This work addresses the modality gap between electrocardiography (ECG) and photoplethysmography (PPG) by proposing a scalable, cross-device, and task-agnostic framework for cardiovascular state monitoring. Leveraging a multimodal masked autoencoder (M2AE), the method learns compact, modality-invariant universal representations—termed “biosignal fingerprints”—from 3.4 million paired ECG-PPG segments. These fingerprints enable cross-modal transferability, privacy preservation, and high performance using only a single input modality, without requiring access to raw waveforms or task-specific fine-tuning. Evaluated across seven downstream tasks, the approach achieves state-of-the-art results, including an AUROC of 0.974 for five-class cardiovascular disease classification and 0.877 for hypertension detection, with performance gains of up to 27.7% over existing methods in certain tasks.

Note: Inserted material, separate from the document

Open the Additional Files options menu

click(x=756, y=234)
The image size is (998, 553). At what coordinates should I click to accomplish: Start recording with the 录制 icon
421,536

Cardiovascular disease remains the leading cause of global mortality, yet scalable cardiac monitoring is hindered by the gap between diagnostic-rich ECG and ubiquitous wearable PPG. Bridging this gap requires representations that are compact, transferable across modalities and devices, and deployable without task-specific retraining. Here we introduce biosignal fingerprints: compact latent representations of cardiovascular state derived from a cross-modal foundation model, the Multi-modal Masked Autoencoder (M2AE), trained on over 3.4 million paired ECG and PPG signals. M2AE integrates modality-specific encoders with a shared bottleneck and dual decoders, jointly optimized using reconstruction and cross-modal contrastive objectives, yielding generalizable fingerprints that retain intra- and inter-modality features. Like a biometric fingerprint, these representations uniquely encode an individual's cardiovascular state in a modality-agnostic, privacy-preserving form reusable across clinical tasks without exposing raw waveform data or requiring model retraining. Across 7 downstream tasks, spanning cross-modal reconstruction, cardiovascular disease classification, hypertension detection, mortality prediction, and demographic inference, biosignal fingerprints achieve competitive or superior performance compared to leading domain-specialist foundation models in frozen settings, including an AUROC of 0.974 for five-class CVD classification and 0.877 for hypertension detection, with a maximum improvement of 27.7% in AUROC across 5 classification tasks. Critically, strong performance is maintained with only a single modality, enabling deployment in resource-constrained, single-sensor environments typical of real-world wearable monitoring, with direct implications for continuous cardiovascular monitoring across clinical and consumer health settings.